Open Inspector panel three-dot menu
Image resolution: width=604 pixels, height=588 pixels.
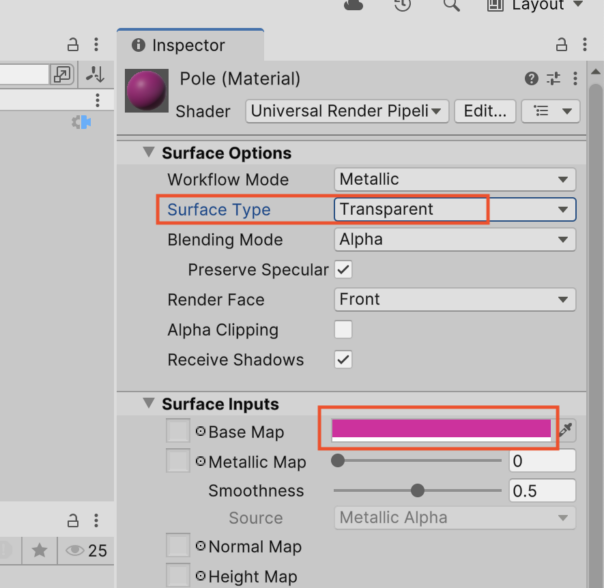pos(585,45)
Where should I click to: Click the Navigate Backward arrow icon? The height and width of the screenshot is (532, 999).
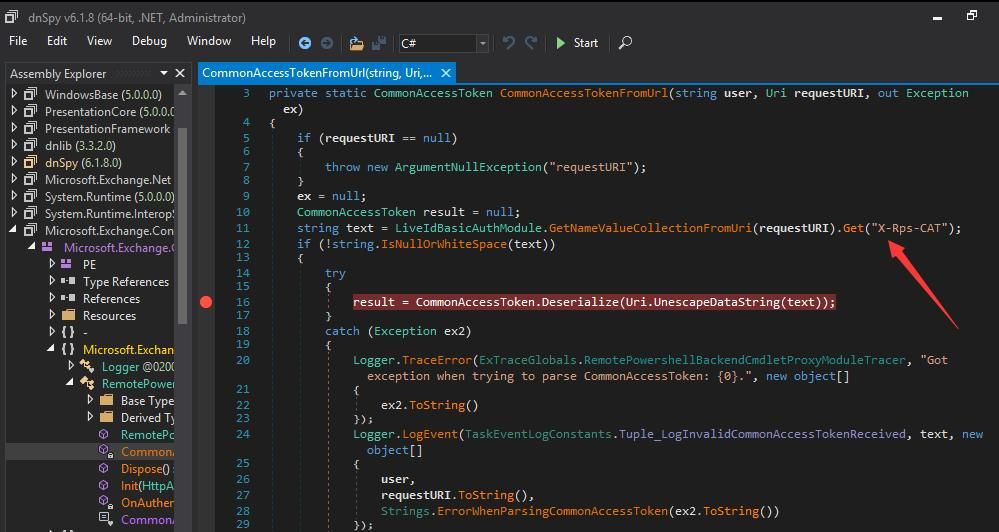[305, 43]
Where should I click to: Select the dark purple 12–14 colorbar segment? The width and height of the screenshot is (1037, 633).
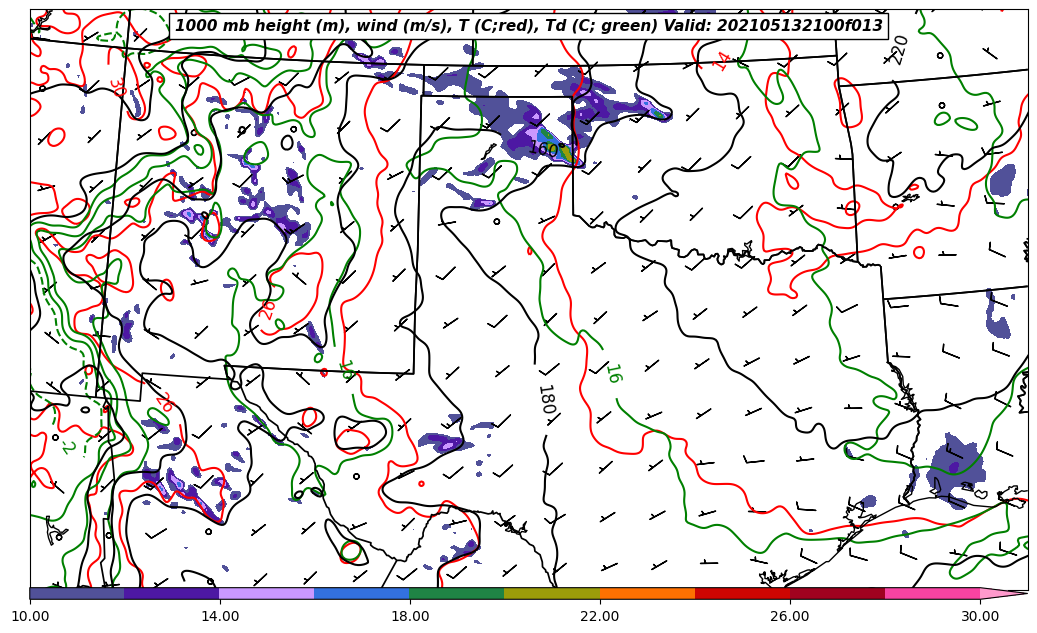point(172,593)
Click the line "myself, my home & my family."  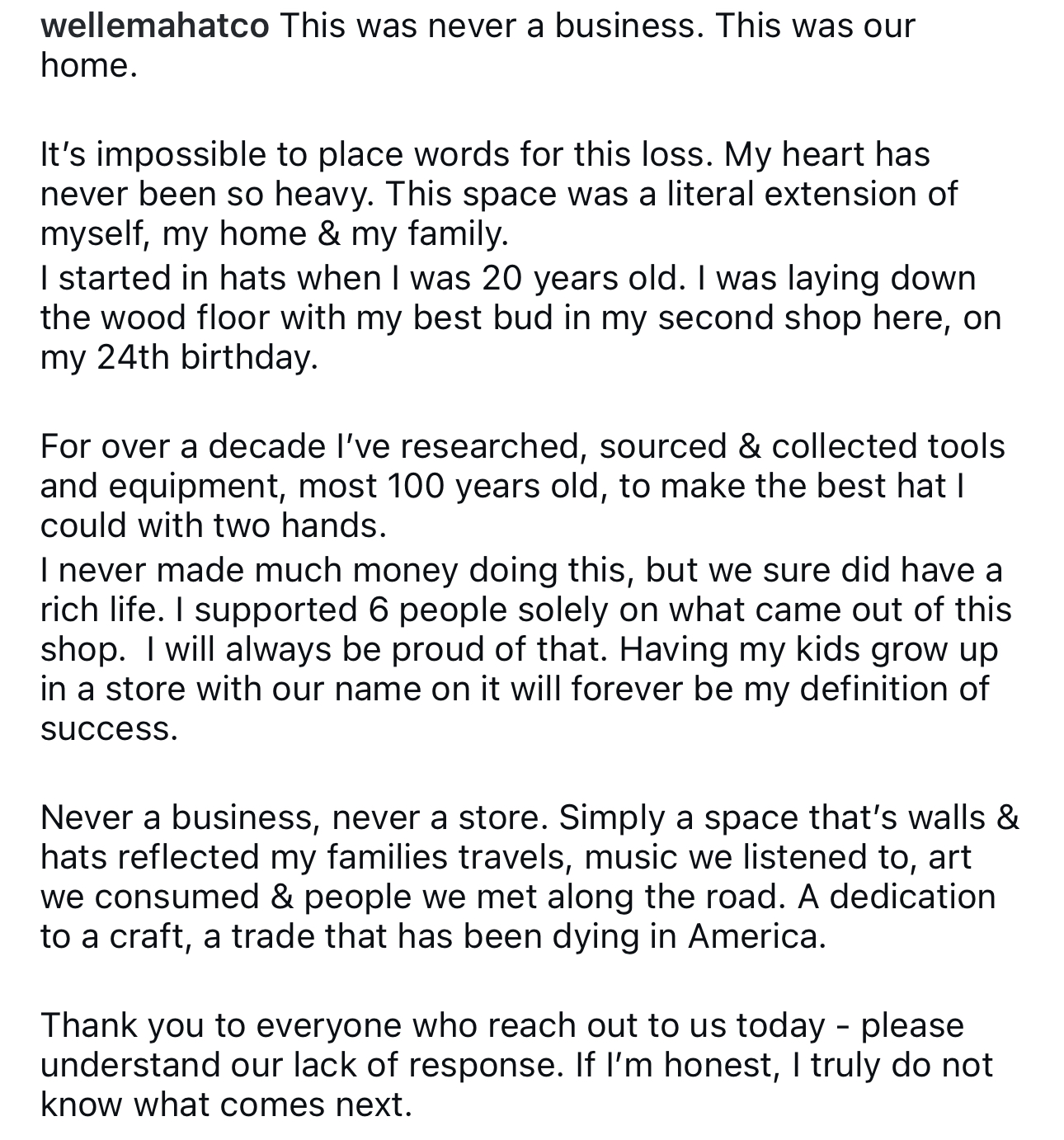click(275, 234)
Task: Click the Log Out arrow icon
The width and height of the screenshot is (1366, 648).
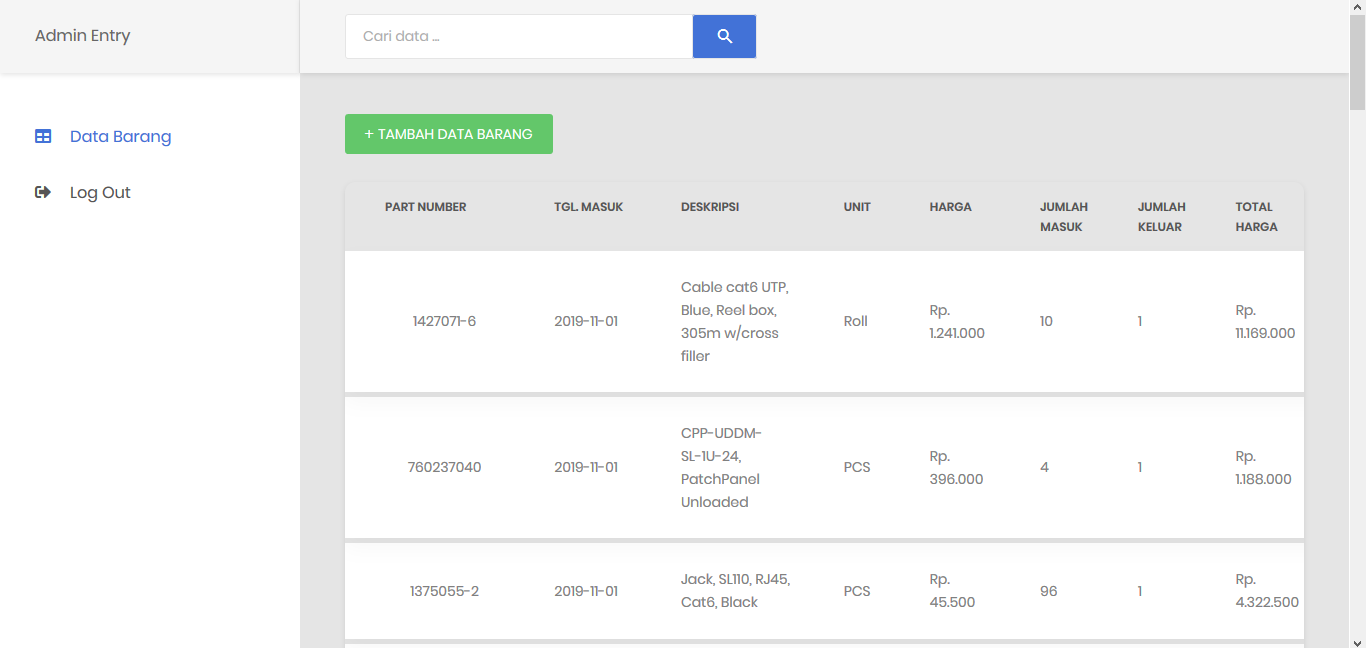Action: pyautogui.click(x=43, y=192)

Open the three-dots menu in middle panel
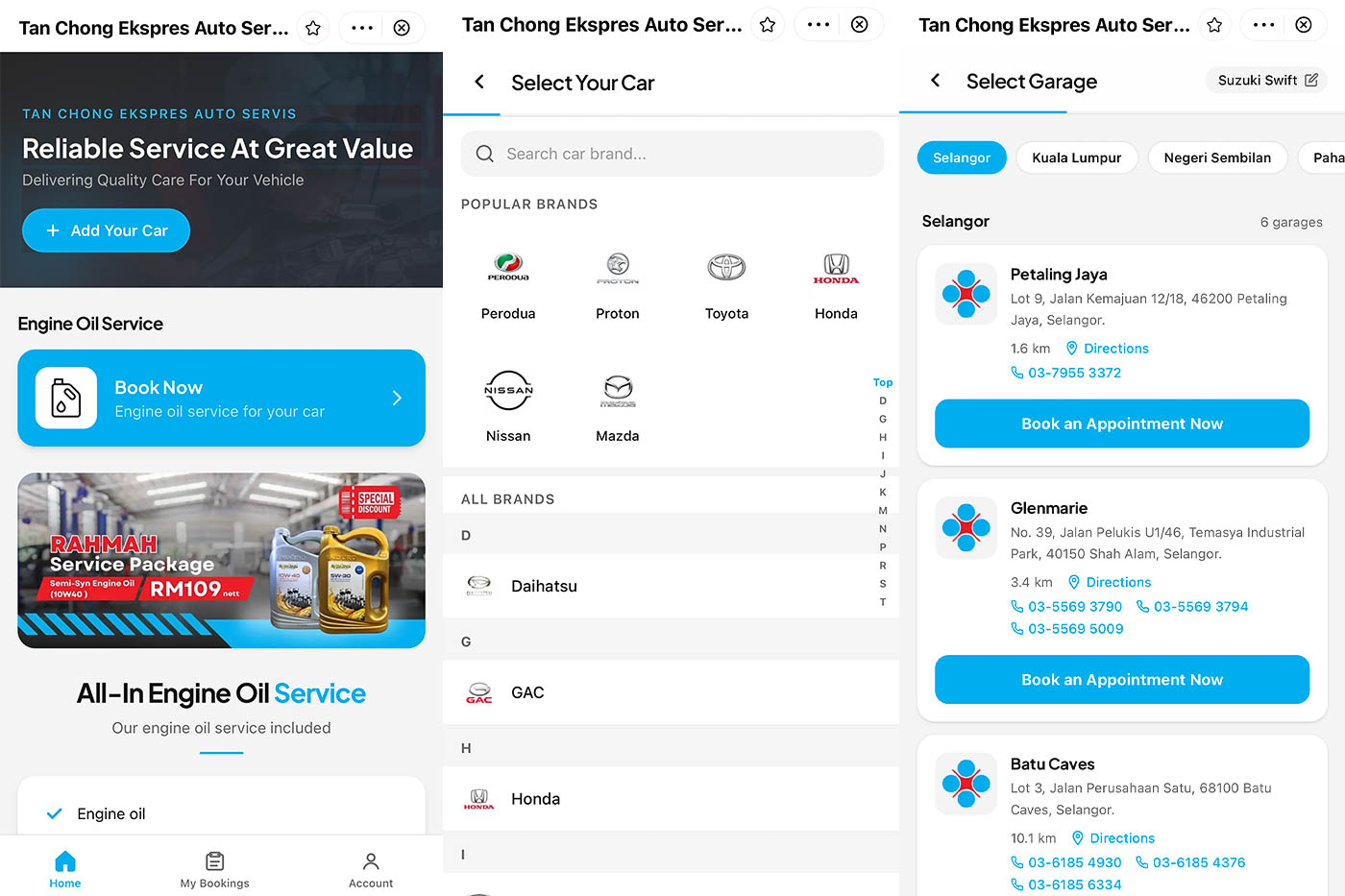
__________________________________________________
→ **Given exercise**: Rewrite the material from the line with "Task: Click the Log Out arrow icon" up to and including the last line of the material, requests included. Multiply every coordinate in the answers by 1.45 and round to the nearest whole number, with halves rounded up. Leave all other numbers unchanged, and omit the pictures from your output.

→ **Answer below**:
Task: Click the Log Out arrow icon
The width and height of the screenshot is (1366, 648).
Action: pyautogui.click(x=62, y=278)

Open the three-dots menu in middle panel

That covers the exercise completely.